• [REQUIRED WORK]:
Please return all the records exactly, with nothing left out.

● ● ● ● ●

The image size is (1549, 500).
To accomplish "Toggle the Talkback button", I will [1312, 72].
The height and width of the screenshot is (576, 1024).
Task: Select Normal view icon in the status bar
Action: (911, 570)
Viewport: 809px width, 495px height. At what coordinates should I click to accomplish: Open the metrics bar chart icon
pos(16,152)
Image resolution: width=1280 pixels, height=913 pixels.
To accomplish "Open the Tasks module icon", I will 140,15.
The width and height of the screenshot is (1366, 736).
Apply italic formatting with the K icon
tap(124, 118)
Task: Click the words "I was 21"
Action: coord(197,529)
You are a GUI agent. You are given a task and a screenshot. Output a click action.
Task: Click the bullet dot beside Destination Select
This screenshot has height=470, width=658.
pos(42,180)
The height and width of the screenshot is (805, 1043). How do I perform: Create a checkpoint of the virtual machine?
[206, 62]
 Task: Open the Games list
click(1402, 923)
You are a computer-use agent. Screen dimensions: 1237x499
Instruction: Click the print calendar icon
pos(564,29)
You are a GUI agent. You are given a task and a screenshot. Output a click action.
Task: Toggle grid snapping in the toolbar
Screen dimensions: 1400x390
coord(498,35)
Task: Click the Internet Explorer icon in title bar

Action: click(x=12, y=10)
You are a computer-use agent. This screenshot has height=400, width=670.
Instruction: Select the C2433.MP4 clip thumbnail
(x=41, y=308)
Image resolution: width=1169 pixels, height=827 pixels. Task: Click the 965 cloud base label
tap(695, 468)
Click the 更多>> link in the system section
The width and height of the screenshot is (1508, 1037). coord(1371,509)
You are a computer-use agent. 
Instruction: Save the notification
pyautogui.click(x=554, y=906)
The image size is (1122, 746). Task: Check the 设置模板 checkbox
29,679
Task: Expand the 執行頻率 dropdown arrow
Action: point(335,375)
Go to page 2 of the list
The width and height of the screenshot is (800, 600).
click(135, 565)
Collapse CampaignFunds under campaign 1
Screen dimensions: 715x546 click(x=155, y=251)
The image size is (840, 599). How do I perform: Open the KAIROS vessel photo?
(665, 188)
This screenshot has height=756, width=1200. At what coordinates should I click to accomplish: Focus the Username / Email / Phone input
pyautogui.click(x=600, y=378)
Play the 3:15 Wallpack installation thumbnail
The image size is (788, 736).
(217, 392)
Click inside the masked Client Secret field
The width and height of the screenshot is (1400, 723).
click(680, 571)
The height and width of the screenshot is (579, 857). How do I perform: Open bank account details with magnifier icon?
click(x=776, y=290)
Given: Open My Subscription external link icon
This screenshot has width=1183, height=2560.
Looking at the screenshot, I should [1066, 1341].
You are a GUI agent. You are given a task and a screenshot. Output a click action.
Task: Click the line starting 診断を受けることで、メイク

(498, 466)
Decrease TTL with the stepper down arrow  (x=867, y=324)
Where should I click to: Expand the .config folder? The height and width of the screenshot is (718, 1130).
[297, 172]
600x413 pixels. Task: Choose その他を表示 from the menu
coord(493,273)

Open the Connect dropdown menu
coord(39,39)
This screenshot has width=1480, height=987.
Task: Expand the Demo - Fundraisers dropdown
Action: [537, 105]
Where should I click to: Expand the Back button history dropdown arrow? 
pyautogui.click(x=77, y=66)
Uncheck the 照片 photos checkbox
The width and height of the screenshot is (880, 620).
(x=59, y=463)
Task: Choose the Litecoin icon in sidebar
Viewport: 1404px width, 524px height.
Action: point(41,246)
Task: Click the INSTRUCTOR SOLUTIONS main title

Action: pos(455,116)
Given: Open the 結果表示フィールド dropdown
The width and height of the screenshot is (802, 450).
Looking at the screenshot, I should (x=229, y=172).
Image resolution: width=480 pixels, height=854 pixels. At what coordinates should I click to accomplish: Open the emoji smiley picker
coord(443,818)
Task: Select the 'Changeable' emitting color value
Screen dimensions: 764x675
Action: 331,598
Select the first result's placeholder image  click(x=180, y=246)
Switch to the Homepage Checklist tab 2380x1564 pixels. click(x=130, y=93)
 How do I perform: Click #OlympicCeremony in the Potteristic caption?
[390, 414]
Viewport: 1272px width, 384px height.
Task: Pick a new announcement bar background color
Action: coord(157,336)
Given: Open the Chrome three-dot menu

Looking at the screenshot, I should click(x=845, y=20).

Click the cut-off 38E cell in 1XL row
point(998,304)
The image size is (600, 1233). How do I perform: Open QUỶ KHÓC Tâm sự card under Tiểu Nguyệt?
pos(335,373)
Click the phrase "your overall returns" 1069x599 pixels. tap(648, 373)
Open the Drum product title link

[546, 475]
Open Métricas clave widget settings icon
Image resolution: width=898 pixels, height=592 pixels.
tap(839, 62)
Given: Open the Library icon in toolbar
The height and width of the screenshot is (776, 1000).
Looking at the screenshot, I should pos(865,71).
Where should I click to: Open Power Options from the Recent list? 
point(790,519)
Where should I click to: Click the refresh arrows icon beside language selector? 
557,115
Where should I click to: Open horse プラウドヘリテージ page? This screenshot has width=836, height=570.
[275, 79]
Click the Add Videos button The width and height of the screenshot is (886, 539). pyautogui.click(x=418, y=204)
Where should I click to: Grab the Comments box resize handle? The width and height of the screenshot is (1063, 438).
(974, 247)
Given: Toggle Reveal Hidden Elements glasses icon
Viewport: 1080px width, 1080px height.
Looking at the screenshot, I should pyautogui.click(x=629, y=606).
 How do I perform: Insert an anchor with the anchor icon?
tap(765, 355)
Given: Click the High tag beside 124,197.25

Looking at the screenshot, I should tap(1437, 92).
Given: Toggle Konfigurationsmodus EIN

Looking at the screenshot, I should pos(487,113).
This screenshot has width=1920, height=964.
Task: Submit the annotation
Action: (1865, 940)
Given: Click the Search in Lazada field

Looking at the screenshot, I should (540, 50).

● ● ● ● ●

• [EXERCISE ANSWER]:
The image size is (1549, 500).
To accomplish "Toggle the Talkback button", I will [1312, 72].
The height and width of the screenshot is (576, 1024).
Task: Select Normal view icon in the status bar
Action: (911, 570)
Viewport: 809px width, 495px height. At what coordinates should I click to accomplish: Open the metrics bar chart icon
pos(16,152)
Image resolution: width=1280 pixels, height=913 pixels.
To accomplish "Open the Tasks module icon", I will 140,15.
The width and height of the screenshot is (1366, 736).
Apply italic formatting with the K icon
tap(124, 118)
Task: Click the words "I was 21"
Action: coord(197,529)
You are a GUI agent. You are given a task and a screenshot. Output a click action.
Task: Click the bullet dot beside Destination Select
This screenshot has height=470, width=658.
pos(42,180)
The height and width of the screenshot is (805, 1043). How do I perform: Create a checkpoint of the virtual machine?
[206, 62]
 Task: Open the Games list
click(1402, 923)
You are a computer-use agent. Screen dimensions: 1237x499
Instruction: Click the print calendar icon
pos(564,29)
You are a GUI agent. You are given a task and a screenshot. Output a click action.
Task: Toggle grid snapping in the toolbar
Screen dimensions: 1400x390
coord(498,35)
Task: Click the Internet Explorer icon in title bar

Action: click(x=12, y=10)
You are a computer-use agent. This screenshot has height=400, width=670.
Instruction: Select the C2433.MP4 clip thumbnail
(x=41, y=308)
Image resolution: width=1169 pixels, height=827 pixels. Task: Click the 965 cloud base label
tap(695, 468)
Click the 更多>> link in the system section
The width and height of the screenshot is (1508, 1037). coord(1371,509)
You are a computer-use agent. 
Instruction: Save the notification
pyautogui.click(x=554, y=906)
The image size is (1122, 746). Task: Check the 设置模板 checkbox
29,679
Task: Expand the 執行頻率 dropdown arrow
Action: point(335,375)
Go to page 2 of the list
The width and height of the screenshot is (800, 600).
click(135, 565)
Collapse CampaignFunds under campaign 1
Screen dimensions: 715x546 click(x=155, y=251)
The image size is (840, 599). How do I perform: Open the KAIROS vessel photo?
(665, 188)
This screenshot has height=756, width=1200. At what coordinates should I click to accomplish: Focus the Username / Email / Phone input
pyautogui.click(x=600, y=378)
Play the 3:15 Wallpack installation thumbnail
The image size is (788, 736).
(217, 392)
Click inside the masked Client Secret field
The width and height of the screenshot is (1400, 723).
click(680, 571)
The height and width of the screenshot is (579, 857). How do I perform: Open bank account details with magnifier icon?
click(x=776, y=290)
Given: Open My Subscription external link icon
This screenshot has width=1183, height=2560.
Looking at the screenshot, I should [1066, 1341].
You are a GUI agent. You are given a task and a screenshot. Output a click action.
Task: Click the line starting 診断を受けることで、メイク

(498, 466)
Decrease TTL with the stepper down arrow  (x=867, y=324)
Where should I click to: Expand the .config folder? The height and width of the screenshot is (718, 1130).
[297, 172]
600x413 pixels. Task: Choose その他を表示 from the menu
coord(493,273)

Open the Connect dropdown menu
coord(39,39)
This screenshot has width=1480, height=987.
Task: Expand the Demo - Fundraisers dropdown
Action: [537, 105]
Where should I click to: Expand the Back button history dropdown arrow? 
pyautogui.click(x=77, y=66)
Uncheck the 照片 photos checkbox
The width and height of the screenshot is (880, 620).
(x=59, y=463)
Task: Choose the Litecoin icon in sidebar
Viewport: 1404px width, 524px height.
Action: point(41,246)
Task: Click the INSTRUCTOR SOLUTIONS main title

Action: pos(455,116)
Given: Open the 結果表示フィールド dropdown
The width and height of the screenshot is (802, 450).
Looking at the screenshot, I should (x=229, y=172).
Image resolution: width=480 pixels, height=854 pixels. At what coordinates should I click to accomplish: Open the emoji smiley picker
coord(443,818)
Task: Select the 'Changeable' emitting color value
Screen dimensions: 764x675
Action: 331,598
Select the first result's placeholder image  click(x=180, y=246)
Switch to the Homepage Checklist tab 2380x1564 pixels. click(x=130, y=93)
 How do I perform: Click #OlympicCeremony in the Potteristic caption?
[390, 414]
Viewport: 1272px width, 384px height.
Task: Pick a new announcement bar background color
Action: coord(157,336)
Given: Open the Chrome three-dot menu

Looking at the screenshot, I should click(x=845, y=20).

Click the cut-off 38E cell in 1XL row
point(998,304)
The image size is (600, 1233). How do I perform: Open QUỶ KHÓC Tâm sự card under Tiểu Nguyệt?
pos(335,373)
Click the phrase "your overall returns" 1069x599 pixels. tap(648, 373)
Open the Drum product title link

[546, 475]
Open Métricas clave widget settings icon
Image resolution: width=898 pixels, height=592 pixels.
tap(839, 62)
Given: Open the Library icon in toolbar
The height and width of the screenshot is (776, 1000).
Looking at the screenshot, I should pos(865,71).
Where should I click to: Open Power Options from the Recent list? 
point(790,519)
Where should I click to: Click the refresh arrows icon beside language selector? 
557,115
Where should I click to: Open horse プラウドヘリテージ page? This screenshot has width=836, height=570.
[275, 79]
Click the Add Videos button The width and height of the screenshot is (886, 539). pyautogui.click(x=418, y=204)
Where should I click to: Grab the Comments box resize handle? The width and height of the screenshot is (1063, 438).
(974, 247)
Given: Toggle Reveal Hidden Elements glasses icon
Viewport: 1080px width, 1080px height.
Looking at the screenshot, I should pyautogui.click(x=629, y=606).
 How do I perform: Insert an anchor with the anchor icon?
tap(765, 355)
Given: Click the High tag beside 124,197.25

Looking at the screenshot, I should tap(1437, 92).
Given: Toggle Konfigurationsmodus EIN

Looking at the screenshot, I should pos(487,113).
This screenshot has width=1920, height=964.
Task: Submit the annotation
Action: (1865, 940)
Given: Click the Search in Lazada field

Looking at the screenshot, I should (540, 50).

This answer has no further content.